The practice of paying workmen "cash in hand" to enable them to dodge income tax or VAT was condemned as "morally wrong" yesterday by a Treasury minister.
David Gauke's comments came as he signalled fresh action to tackle tax avoidance by the super-rich.
But the Exchequer Secretary made clear he also had the less wealthy in his sights as he attacked the widespread use of cash to settle bills from plumbers, builders and domestic staff. Mr Gauke told reporters: "Getting a discount with your plumber by paying cash in hand is something that is a big cost to the Revenue and means others must pay more in tax." Asked directly if he disapproved of the practice, he replied: "Yes, I think it's morally wrong."
He added: "It is illegal for the plumber, but it is pretty implicit in these circumstances that there is a reason why there is a discount for cash. That is a large part of the hidden economy."
The extent of the "hidden economy" is by definition hard to quantify.

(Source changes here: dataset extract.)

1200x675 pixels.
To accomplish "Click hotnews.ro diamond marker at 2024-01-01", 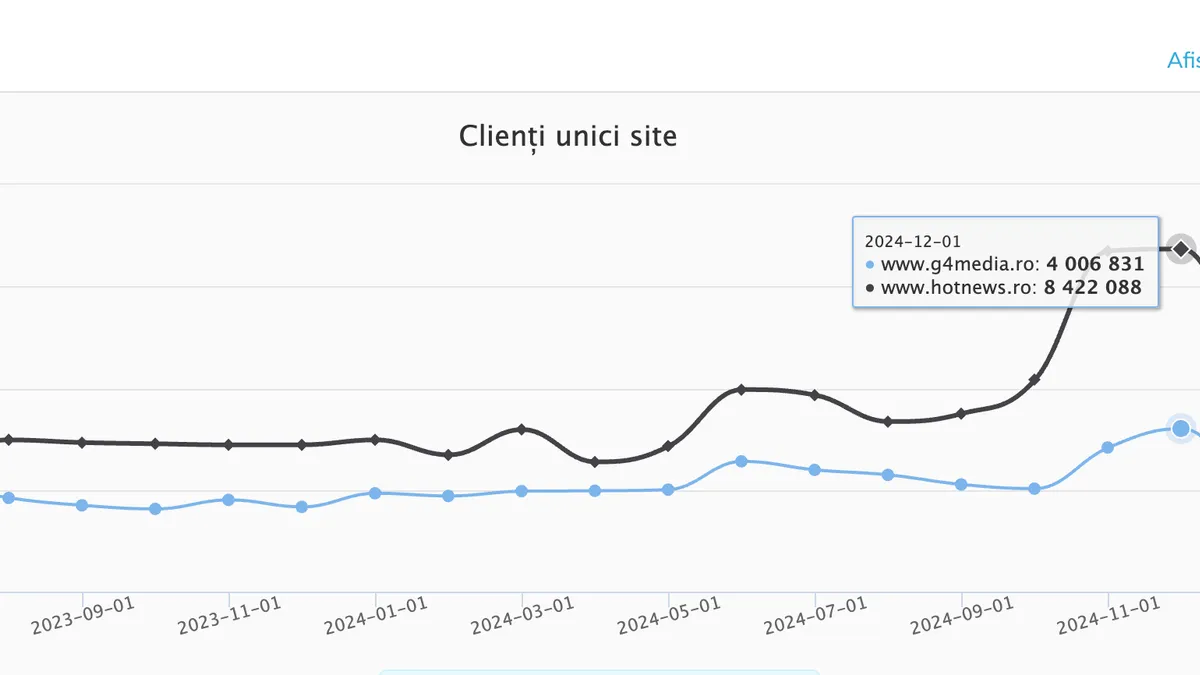I will coord(375,439).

The Government has estimated it loses about £4bn a year from people working or trading "off the books".
The organisation Tax Research UK says the loss to the Treasury from the "hidden economy" could be as high as £46bn – enough to pay for the annual defence and law and order budgets combined, or to more than halve the annual current deficit.
Dave Hartnett, the Permanent Secretary at HM Revenue and Customs, has said that people who pay builders or cleaners in cash cannot complain about austerity measures.
"Tax provides the funding to run the country: hospitals, schools and everything else," he said.
"Every time someone pays cash in order not to pay VAT, the nation gets diddled."
The HMRC has already threatened to target families who pay nannies cash in hand. According to the most recent estimate, there are 30,000 nannies in Britain.
There may, however, be one benefit of the "hidden economy" – some experts believes that its existence is helping to lower dole queues as young adults opt to work cash-in-hand rather than register unemployed.
Mr Gauke also confirmed moves, in a speech to the think-tank Policy Exchange yesterday, to "name and shame" companies which fail to disclose the use of tax-avoidance schemes. The people behind them will be forced to take personal liability for promoting them.
The debate over tax was ignited when Jimmy Carr was criticised for participating in a scheme that allows members to pay tax of as little as 1 per cent.